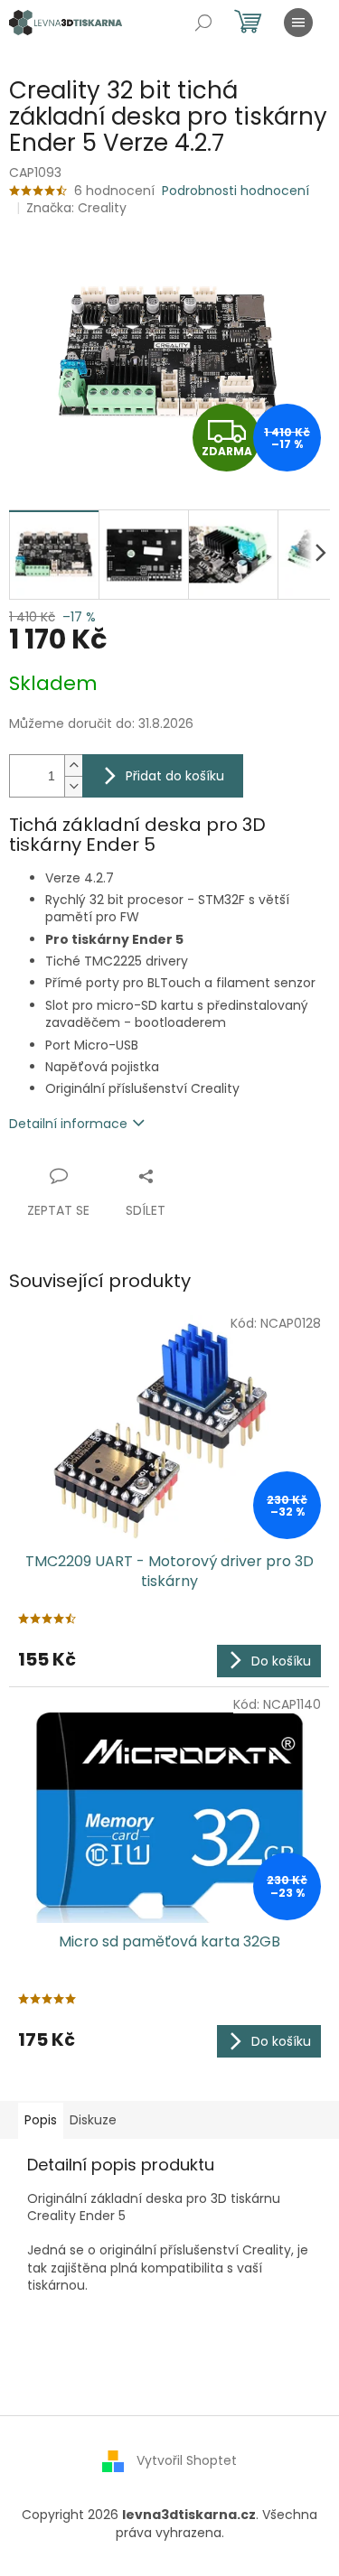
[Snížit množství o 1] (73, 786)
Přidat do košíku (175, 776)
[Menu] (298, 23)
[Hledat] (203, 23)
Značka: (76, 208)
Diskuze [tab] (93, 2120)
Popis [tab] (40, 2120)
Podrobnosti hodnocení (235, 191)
---
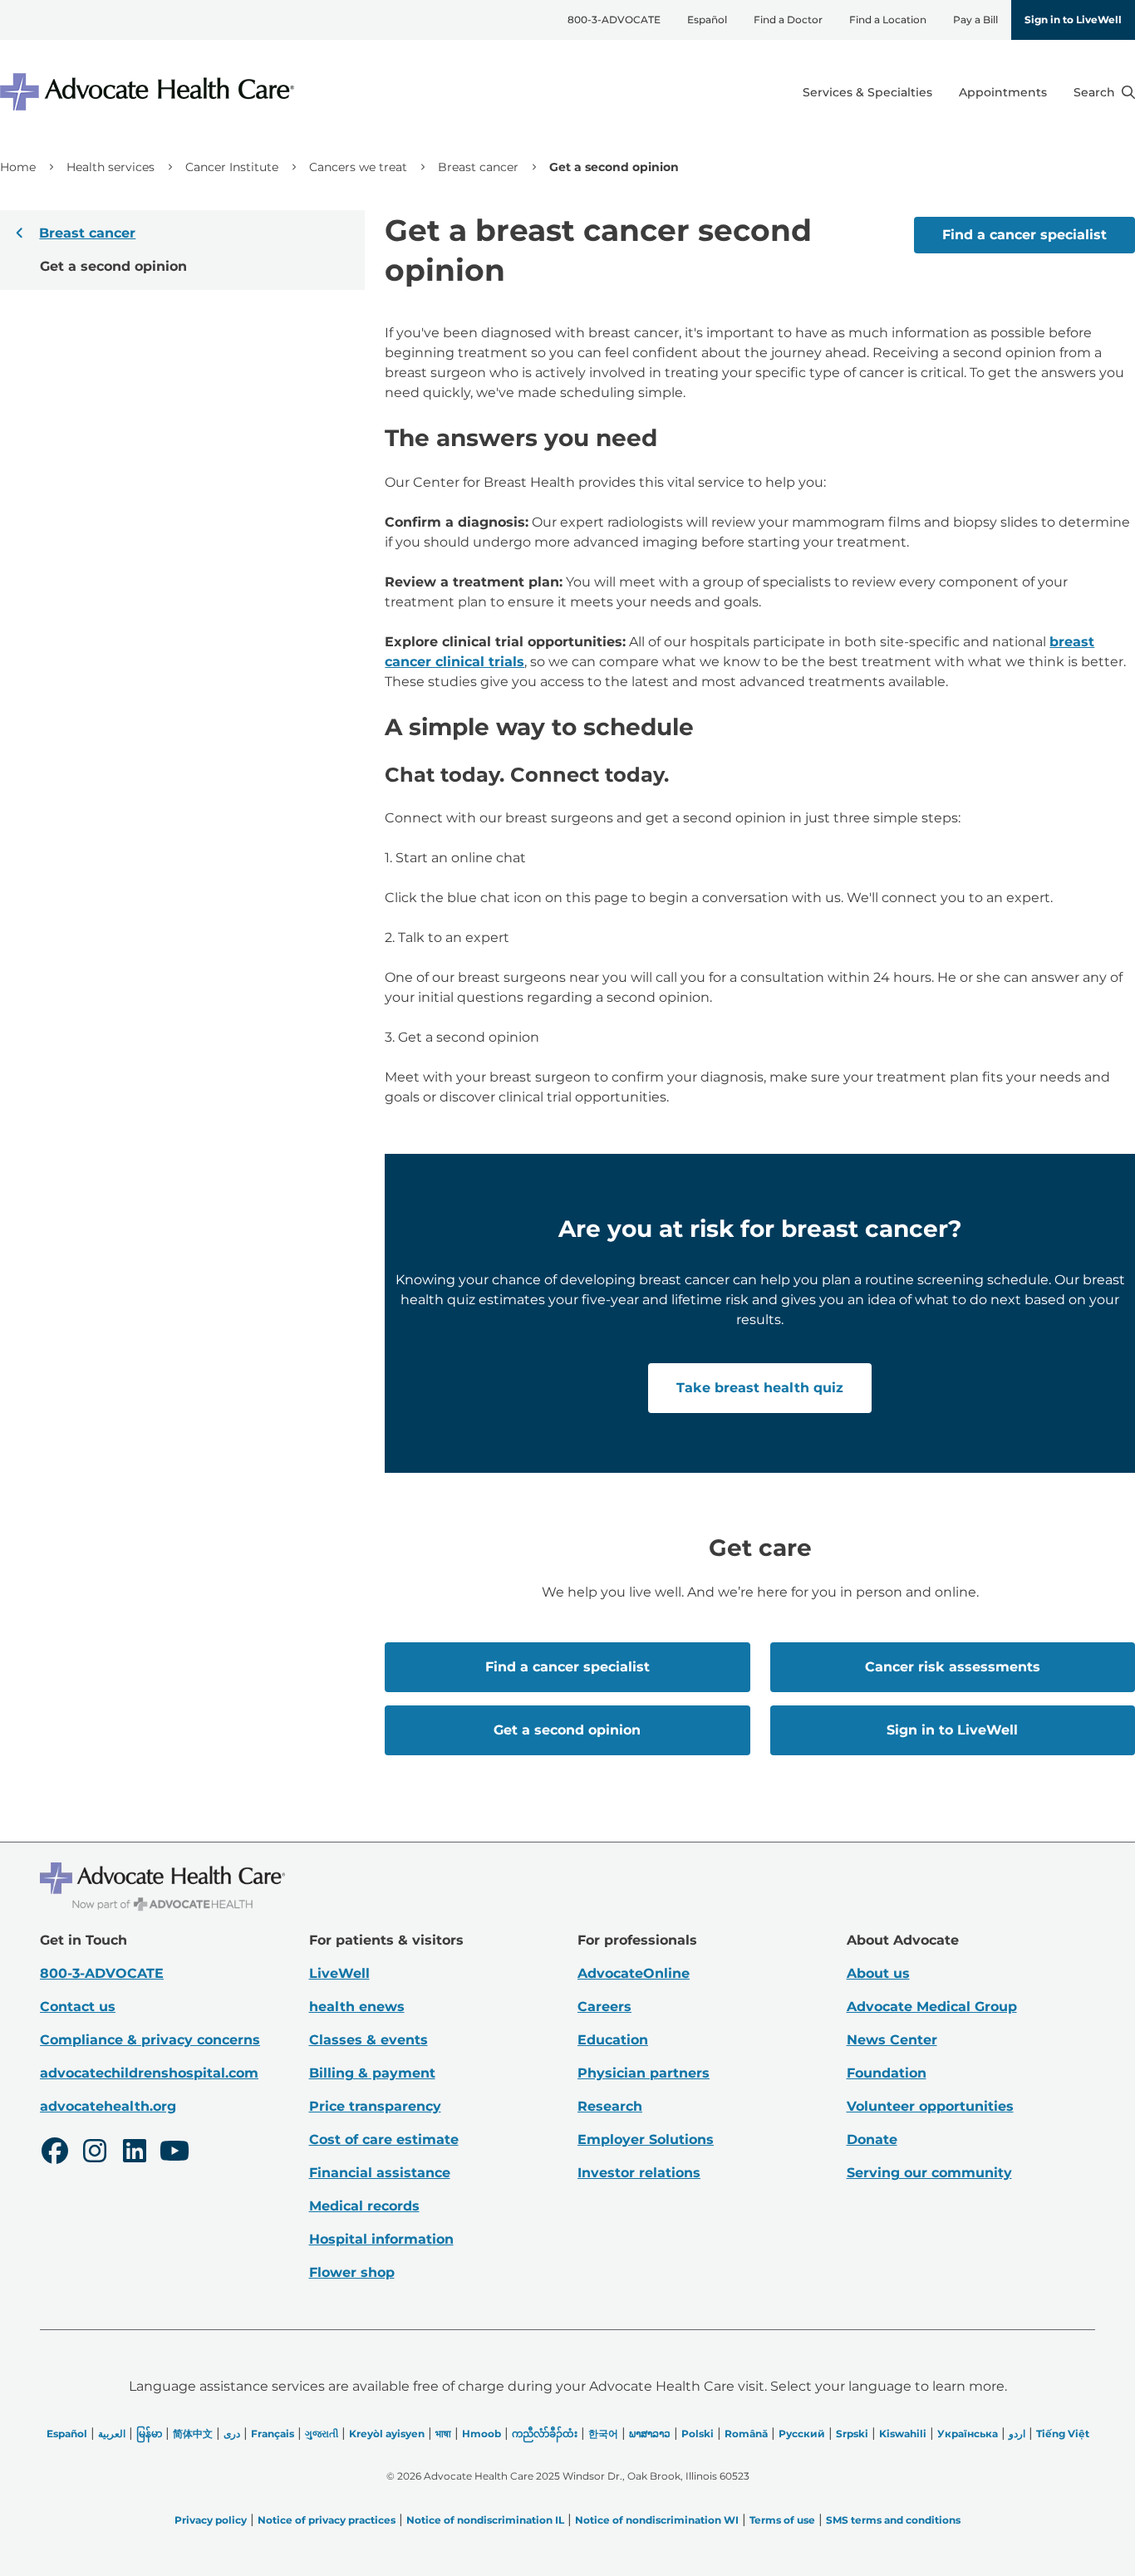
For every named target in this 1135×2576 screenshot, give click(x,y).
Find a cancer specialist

Task prompt -> Return word for word the lines above from the line with "[Snížit množství o 1] (73, 786)" to the line with "Podrobnosti hodnocení (235, 191)", including both and leaving out all others.

Problem solution ->
[Snížit množství o 1] (73, 786)
Přidat do košíku (175, 776)
[Menu] (298, 23)
[Hledat] (203, 23)
Značka: (76, 208)
Diskuze [tab] (93, 2120)
Popis [tab] (40, 2120)
Podrobnosti hodnocení (235, 191)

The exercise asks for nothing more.